> **Task objective**:
Copy out every line in the rows below that contains the word "screenshot".

-- -- --

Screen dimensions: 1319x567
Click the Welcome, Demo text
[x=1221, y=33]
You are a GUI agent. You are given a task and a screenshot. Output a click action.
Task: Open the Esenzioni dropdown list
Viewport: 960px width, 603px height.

-- -- --

> **Right answer**:
You are a GUI agent. You are given a task and a screenshot. Output a click action.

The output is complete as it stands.